With over 168 million customers worldwide, Santander is looking to gain more in this great country of ours. It is keen on grabbing a share of the margins that Canadian banks make, which are amongst the largest in the world. For example, RBC earned $4.2-billion from 17 million customers last quarter. With 10 times more customers, Santander made around $4.9-billion. Yes, we do pay weighty fees in this country.

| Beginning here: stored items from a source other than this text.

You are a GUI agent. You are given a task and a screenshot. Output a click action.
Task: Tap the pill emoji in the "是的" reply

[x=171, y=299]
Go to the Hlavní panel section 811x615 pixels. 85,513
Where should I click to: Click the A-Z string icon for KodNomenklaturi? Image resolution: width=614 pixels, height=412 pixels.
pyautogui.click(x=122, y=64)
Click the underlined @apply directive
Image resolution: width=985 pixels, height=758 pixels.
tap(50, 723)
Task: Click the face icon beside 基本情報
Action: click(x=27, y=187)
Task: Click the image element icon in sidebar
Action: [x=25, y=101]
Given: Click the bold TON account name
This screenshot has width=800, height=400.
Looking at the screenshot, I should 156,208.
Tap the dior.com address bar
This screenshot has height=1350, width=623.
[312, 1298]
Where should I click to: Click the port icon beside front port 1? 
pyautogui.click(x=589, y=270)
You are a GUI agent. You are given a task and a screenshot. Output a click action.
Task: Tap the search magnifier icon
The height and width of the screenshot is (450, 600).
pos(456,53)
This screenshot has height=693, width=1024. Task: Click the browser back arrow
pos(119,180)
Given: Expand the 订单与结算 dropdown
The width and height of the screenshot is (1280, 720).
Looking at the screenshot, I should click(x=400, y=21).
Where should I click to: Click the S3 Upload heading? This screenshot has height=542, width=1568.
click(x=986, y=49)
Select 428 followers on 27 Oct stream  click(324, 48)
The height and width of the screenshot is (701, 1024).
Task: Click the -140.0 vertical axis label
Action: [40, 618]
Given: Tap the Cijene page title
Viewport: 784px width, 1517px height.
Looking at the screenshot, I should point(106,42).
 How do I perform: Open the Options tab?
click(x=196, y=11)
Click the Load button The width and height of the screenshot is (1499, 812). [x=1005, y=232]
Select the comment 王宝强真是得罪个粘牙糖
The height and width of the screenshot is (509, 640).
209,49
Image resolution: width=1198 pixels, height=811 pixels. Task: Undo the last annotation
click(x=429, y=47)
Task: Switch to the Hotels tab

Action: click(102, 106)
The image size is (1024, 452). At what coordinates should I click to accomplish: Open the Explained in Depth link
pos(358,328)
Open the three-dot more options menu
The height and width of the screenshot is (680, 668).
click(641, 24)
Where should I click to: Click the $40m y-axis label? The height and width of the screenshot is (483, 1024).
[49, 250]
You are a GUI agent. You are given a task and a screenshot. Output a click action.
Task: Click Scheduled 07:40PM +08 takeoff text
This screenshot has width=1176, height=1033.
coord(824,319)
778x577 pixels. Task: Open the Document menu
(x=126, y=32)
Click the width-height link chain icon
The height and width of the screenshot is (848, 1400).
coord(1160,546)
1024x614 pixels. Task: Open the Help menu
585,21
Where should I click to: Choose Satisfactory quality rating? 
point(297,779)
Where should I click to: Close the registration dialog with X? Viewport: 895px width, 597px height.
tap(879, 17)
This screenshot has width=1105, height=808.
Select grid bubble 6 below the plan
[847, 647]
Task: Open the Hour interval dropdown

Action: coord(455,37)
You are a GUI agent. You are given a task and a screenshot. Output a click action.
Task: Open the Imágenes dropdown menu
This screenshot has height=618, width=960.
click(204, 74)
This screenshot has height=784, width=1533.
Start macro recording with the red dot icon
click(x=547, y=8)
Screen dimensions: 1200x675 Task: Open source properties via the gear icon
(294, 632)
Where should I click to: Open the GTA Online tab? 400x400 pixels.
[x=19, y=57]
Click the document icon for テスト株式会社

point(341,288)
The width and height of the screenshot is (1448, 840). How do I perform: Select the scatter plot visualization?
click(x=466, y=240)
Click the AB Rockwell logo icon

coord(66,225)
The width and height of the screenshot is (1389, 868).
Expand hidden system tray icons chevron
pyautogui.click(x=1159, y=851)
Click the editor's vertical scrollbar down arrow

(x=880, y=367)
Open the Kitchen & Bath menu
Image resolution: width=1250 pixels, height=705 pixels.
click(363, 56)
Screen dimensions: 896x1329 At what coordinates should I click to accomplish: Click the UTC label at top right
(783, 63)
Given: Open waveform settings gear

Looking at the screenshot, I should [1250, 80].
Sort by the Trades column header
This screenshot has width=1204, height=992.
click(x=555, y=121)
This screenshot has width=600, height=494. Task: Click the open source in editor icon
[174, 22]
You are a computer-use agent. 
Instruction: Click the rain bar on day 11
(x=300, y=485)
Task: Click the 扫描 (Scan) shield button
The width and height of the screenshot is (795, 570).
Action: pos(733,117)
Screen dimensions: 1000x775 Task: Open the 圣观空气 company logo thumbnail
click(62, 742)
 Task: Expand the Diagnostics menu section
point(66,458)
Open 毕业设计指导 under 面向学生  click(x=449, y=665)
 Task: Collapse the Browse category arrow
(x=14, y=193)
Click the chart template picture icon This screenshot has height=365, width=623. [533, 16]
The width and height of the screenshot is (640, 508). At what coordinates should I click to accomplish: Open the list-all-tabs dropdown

Benj admits that this article brings back memories. Way back when, circa 1981, as an MBA student at Dalhousie University, his thesis with four other students was about the Bank of Nova Scotia. Most people likely do not remember it, but the recession then was the worst economic downturn since the Depression. Yes, it was ugly. Many banks struggled, while some perceived opportunities and invested in emerging markets. However, that did not work out so well for them, leading to a fortune in writedowns. At the same time, from 2008 to 2012, the Federal Deposit Insurance Corporation (FDIC) in the United States shuttered 465 banks. Canadian banks suffered huge losses.

With part of Benj’s thesis focused on forecasting banking trends, it’s hoped that his investment in this company will prove wiser than his prognosis that bank machines were unlikely to be successful. Yes, it is embarrassing to put that out there, but just one of a google number of postulations of his that have proven wrong over the years. But at the same time, there are lots that have appeared in this column which have proven exceedingly lucrative.

The exit strategy with Santander, if it works, will likely ultimately be to sell around half the position at or slightly above the initial sell target and hope that the rest of the position moves above the $10-mark, before trading. We have few illusions that this stock will go above $20 again, where it traded prior to the financial crisis, and far from the current price around $6.50. While waiting, the very reasonable dividend north of 3 per cent will hopefully be collected twice a year. Worth noting is that given the payout history of this company, it could be considered a dividend aristocrat, which augurs well for the future.